The machine was due to be removed within months with the post master, Jon Moverley saying that it would be a disaster for the village.

If the ATM had been removed, there would have been just two 24-hour ATMs serving the whole of Fishguard and Goodwick in the short term and three when the Co-op renovations are completed.

Both politicians and local residents then got behind the campaign to keep the ATM

Pembrokeshire politicians Paul Davies and Stephen Crabb have welcomed the news that Goodwick post office is now set to keep its ATM facility. Following representations made by both politicians to the Post Office, it’s now been confirmed that Goodwick Post Office will be included in the rollout of ATM machines across the post office network.

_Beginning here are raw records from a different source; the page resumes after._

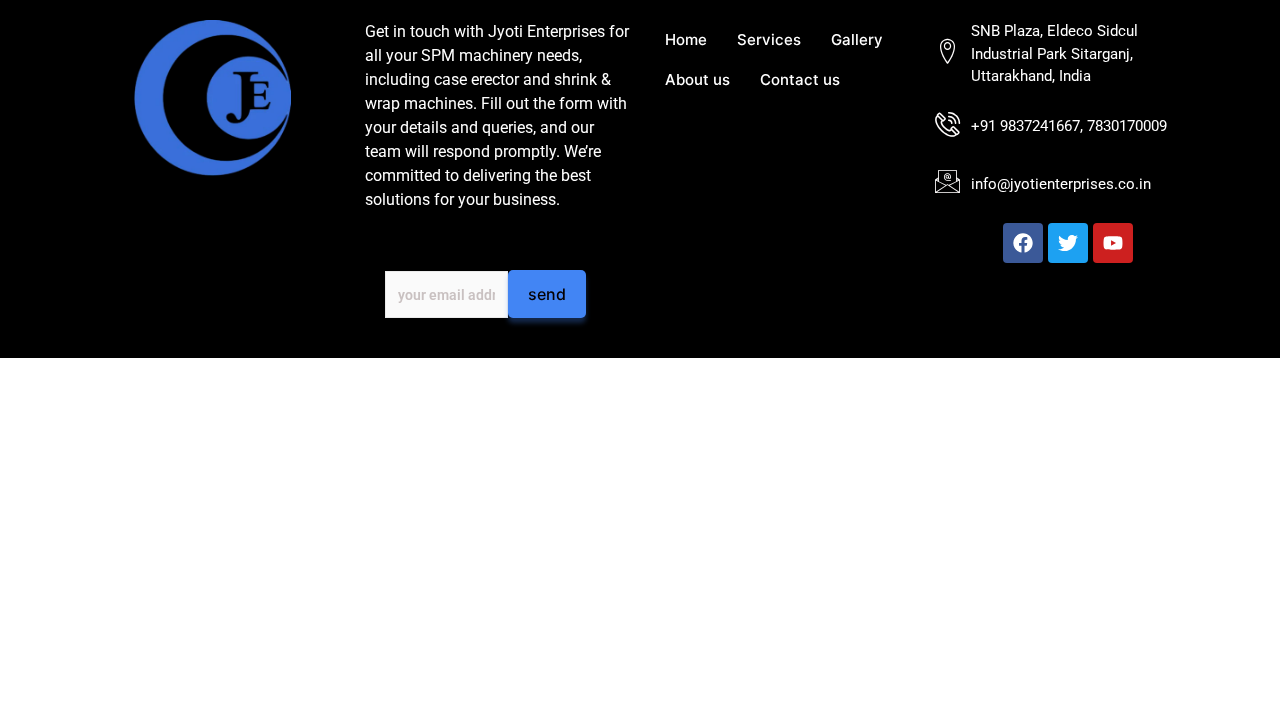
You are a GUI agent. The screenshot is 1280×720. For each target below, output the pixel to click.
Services (769, 39)
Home (686, 39)
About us (697, 79)
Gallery (857, 39)
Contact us (800, 79)
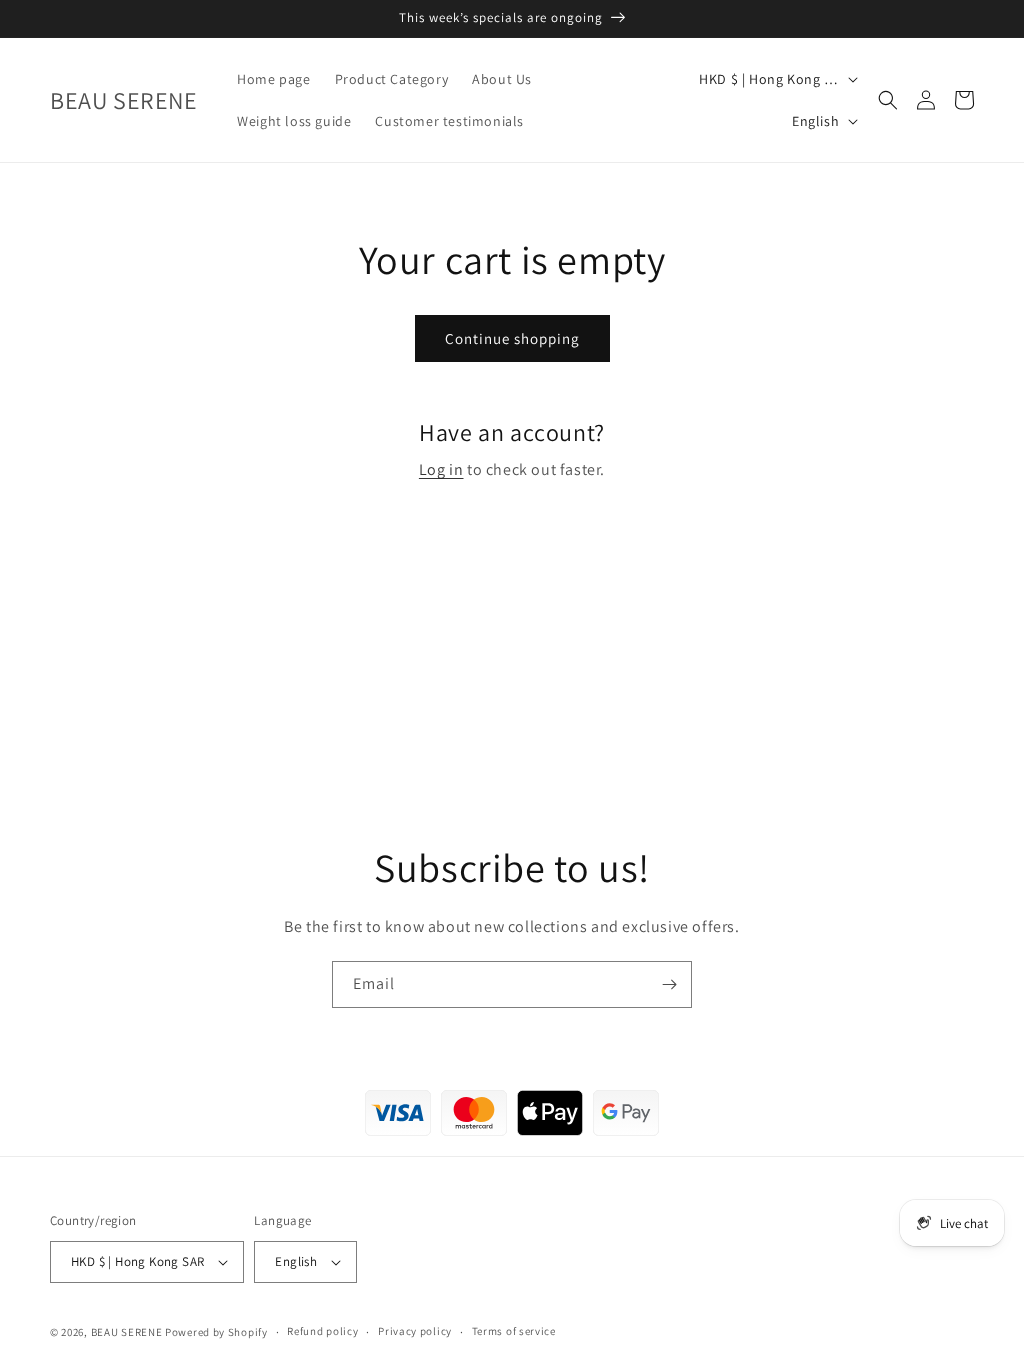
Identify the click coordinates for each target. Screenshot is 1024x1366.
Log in (441, 469)
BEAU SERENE (127, 1332)
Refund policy (322, 1331)
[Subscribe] (669, 984)
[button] (888, 100)
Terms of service (514, 1331)
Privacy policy (415, 1331)
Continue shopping (512, 338)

Mr Davies said “This is really welcome news. I’m pleased that the Post Office has listened to the representations made by the local community and decided to retain the ATM at Goodwick post office. The facility is so important for local people and businesses and it’s great that that’s been recognised and the Post Office has committed to keeping it.”

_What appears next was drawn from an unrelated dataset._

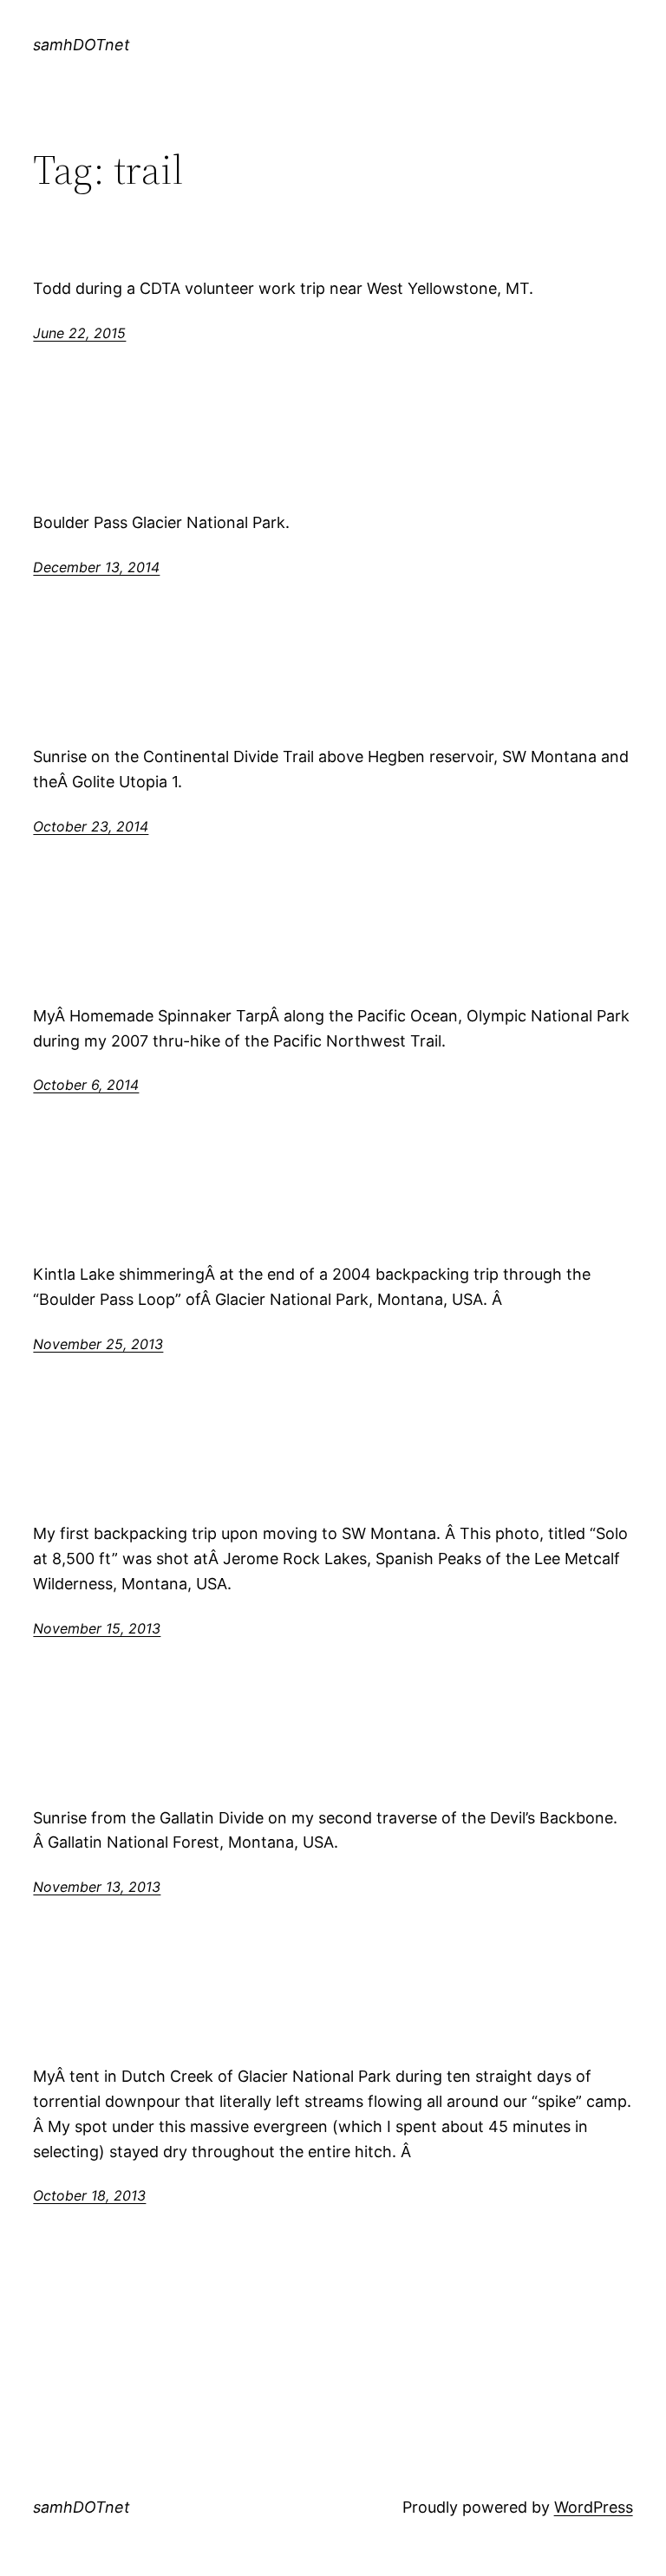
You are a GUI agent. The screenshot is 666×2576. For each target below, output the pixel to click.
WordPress (593, 2507)
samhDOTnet (81, 45)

Following the Post Office’s decision to invest in Goodwick’s ATM rather than remove it, Stephen Crabb MP, who campaigned for the ATM to stay, commented: “It’s great news that the Post Office has overturned its own decision and will be keeping an ATM machine in Goodwick.

“Access to cash continues to be incredibly important for a number of people and businesses and I’m pleased to have played my part in working with John from the Post Office in Goodwick, Paul Davies MS and the wider community to highlight the ATMs importance to the area. It shows what can be achieved when we work together.”

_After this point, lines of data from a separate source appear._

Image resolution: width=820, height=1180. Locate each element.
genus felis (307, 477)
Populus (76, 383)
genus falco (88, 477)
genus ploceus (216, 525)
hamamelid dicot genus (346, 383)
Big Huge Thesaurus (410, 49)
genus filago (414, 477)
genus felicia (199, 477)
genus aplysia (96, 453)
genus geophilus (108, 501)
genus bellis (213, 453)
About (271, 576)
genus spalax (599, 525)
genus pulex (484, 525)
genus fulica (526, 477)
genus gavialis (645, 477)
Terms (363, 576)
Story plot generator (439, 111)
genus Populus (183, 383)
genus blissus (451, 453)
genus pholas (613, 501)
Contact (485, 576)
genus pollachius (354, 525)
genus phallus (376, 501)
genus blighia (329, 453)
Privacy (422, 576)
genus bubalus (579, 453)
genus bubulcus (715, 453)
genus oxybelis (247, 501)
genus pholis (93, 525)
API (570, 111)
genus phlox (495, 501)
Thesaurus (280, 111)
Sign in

The postmaster described the news as ‘brilliant’. Mr Moverley thanked supporters.

He said “Many thanks to all of you who have used the machine and complained to POL about the removal. We were also supported by our MP, MS and mayor, the National Federation of Sub-postmasters and our Chamber of Trade.

“Everyone did their bit, and it says an enormous amount about the strength of the community.

“We are delighted that locals and so many other people have come together to save this essential facility in the village.”